After Maja Bajevic graduated from the Ecole nationale superieure des beaux-arts, Paris, in 1996, she began making films, video installations, audio pieces, drawings, and performances. Central to her practice are the notion of identity and the presence—if not the absence—of women within the recent and current historical context, which she consistently references. As early as 1999, Bajevic has been making films in a programmatic way: she filmed a group of Bosnian women, survivors of the 1995 massacre and expulsions in Srebrenica, as they were working on an immense embroidered tarpaulin to be hung on the facade of the National Gallery of Bosnia and Herzegovina in Sarajevo. By occupying a space in reconstruction, the artist transposes a typically feminine and domestic practice to a public place wounded by conflict.
In all of Bajevic’s work, especially her videos, we can see the element of collective performance and the notion of labor—whether social, manual, or artistic. The artist has recently introduced text into her works, as in her installations To be continued (2011) and We are the last ones of yesterday, but the first ones of tomorrow (2014), in particular through the use of slogans borrowed from the twentieth century and represented in such forms as archives, neon lights, sounds, and projections.

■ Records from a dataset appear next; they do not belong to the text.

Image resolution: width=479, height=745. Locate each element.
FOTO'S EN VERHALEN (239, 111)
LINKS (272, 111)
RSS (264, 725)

For the Biennale di Venezia, Bajevic presents a new work, The Unbelievable Lightness of Being, aiming to revive some traditional habits and practices as a last shield against the increasing homogenization in this era of globalization. In this work, she brings together the improbable encounter between ancestral practices, such as Bosnian embroidery, and the interconnected fluctuation of stock market indexes around the world. How does one translate material and immaterial? What value do we place on craftsmanship and other manual skills?